**Task objective**
Quote the passage below on the town of Akan, Wisconsin, word for word, taking everything from "Akan is a town" down to "of the population.".

--- Extract Enclosed Below ---

Akan is a town in Richland County, Wisconsin, United States. The population was 391 at the 2020 Census. The unincorporated communities of Five Points and Jimtown are located in the town.

==History==
Akan was named for road builder Robert Akan, who helped construct a road to Rockbridge.

==Geography==
According to the United States Census Bureau, the town has a total area of 36.1 square miles (93.6 km^{2}), all land.

==Demographics==
At the 2000 census, there were 444 people, 158 households, and 125 families residing in the town. The population density was 12.3 per square mile (4.7/km^{2}). There were 211 housing units at an average density of 5.8 per square mile (2.3/km^{2}). The racial makeup of the town was 99.10% White, 0.90% from other races. Hispanic or Latino of any race were 0.90% of the population.

--- End of Enclosed Extract ---
--- Data records Enclosed Below ---

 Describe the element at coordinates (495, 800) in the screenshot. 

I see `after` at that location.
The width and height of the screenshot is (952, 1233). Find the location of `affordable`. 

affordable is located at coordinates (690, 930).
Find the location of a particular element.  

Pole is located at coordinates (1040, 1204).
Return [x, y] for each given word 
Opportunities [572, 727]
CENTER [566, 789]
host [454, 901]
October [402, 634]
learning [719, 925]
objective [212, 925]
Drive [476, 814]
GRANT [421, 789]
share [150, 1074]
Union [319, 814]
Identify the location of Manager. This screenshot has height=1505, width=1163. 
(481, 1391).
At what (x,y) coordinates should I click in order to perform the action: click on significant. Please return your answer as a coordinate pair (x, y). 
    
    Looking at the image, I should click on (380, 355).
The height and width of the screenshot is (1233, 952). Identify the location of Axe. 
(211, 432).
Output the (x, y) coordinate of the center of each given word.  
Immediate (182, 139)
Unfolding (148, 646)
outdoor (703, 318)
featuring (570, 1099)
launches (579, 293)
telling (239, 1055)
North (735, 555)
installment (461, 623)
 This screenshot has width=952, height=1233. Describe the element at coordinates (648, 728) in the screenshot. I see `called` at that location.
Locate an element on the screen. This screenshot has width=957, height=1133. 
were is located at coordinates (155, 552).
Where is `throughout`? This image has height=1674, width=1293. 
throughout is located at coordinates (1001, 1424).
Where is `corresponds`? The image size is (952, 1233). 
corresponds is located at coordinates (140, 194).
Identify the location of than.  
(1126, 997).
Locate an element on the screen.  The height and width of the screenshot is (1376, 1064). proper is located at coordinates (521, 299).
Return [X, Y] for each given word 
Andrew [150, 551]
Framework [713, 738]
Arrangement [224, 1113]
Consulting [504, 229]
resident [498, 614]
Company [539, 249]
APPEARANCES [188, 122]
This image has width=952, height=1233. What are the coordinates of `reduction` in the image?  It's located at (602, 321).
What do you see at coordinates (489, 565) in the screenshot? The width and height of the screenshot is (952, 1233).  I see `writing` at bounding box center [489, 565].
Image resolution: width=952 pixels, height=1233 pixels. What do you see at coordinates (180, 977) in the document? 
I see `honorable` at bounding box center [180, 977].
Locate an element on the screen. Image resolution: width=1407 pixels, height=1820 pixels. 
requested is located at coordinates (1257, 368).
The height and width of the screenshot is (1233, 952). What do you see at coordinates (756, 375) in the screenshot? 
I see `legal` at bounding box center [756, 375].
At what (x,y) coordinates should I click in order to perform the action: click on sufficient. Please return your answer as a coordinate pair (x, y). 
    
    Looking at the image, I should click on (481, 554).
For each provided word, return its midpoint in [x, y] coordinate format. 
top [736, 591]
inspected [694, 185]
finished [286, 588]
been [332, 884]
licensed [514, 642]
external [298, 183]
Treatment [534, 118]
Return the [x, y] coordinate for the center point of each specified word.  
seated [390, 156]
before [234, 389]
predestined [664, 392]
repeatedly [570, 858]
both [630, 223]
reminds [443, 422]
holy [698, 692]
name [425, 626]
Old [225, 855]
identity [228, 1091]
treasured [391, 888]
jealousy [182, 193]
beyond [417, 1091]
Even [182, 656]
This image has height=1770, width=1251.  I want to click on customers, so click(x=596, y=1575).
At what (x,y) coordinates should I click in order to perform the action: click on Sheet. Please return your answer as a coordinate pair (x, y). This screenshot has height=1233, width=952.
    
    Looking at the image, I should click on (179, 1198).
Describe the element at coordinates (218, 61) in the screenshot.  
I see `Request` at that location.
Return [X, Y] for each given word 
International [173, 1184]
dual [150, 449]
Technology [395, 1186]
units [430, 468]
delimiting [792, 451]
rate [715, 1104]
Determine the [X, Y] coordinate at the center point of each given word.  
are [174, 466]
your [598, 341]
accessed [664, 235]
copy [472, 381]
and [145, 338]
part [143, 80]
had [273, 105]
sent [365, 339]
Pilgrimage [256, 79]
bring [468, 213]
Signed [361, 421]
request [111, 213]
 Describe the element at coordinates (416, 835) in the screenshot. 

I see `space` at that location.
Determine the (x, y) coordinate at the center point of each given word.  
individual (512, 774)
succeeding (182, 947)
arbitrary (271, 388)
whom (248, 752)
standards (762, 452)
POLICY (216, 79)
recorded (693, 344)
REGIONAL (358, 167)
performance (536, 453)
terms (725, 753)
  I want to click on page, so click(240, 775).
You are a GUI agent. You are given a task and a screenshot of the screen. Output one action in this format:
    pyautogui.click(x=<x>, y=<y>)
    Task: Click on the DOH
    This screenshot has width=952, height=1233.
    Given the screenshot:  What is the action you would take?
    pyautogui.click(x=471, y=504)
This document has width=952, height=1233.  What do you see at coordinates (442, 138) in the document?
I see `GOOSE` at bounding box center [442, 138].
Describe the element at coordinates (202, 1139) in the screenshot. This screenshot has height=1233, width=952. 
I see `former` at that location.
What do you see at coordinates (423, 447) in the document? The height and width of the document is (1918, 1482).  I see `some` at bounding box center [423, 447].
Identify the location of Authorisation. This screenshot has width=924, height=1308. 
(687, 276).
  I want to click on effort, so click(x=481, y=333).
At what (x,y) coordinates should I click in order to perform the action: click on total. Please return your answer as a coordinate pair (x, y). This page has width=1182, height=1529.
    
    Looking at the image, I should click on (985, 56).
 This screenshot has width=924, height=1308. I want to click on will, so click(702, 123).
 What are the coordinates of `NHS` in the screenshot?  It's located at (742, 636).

--- End of Enclosed Data records ---

**Result of the task**
Akan is a town in Richland County, Wisconsin, United States. The population was 391 at the 2020 Census. The unincorporated communities of Five Points and Jimtown are located in the town.

==History==
Akan was named for road builder Robert Akan, who helped construct a road to Rockbridge.

==Geography==
According to the United States Census Bureau, the town has a total area of 36.1 square miles (93.6 km^{2}), all land.

==Demographics==
At the 2000 census, there were 444 people, 158 households, and 125 families residing in the town. The population density was 12.3 per square mile (4.7/km^{2}). There were 211 housing units at an average density of 5.8 per square mile (2.3/km^{2}). The racial makeup of the town was 99.10% White, 0.90% from other races. Hispanic or Latino of any race were 0.90% of the population.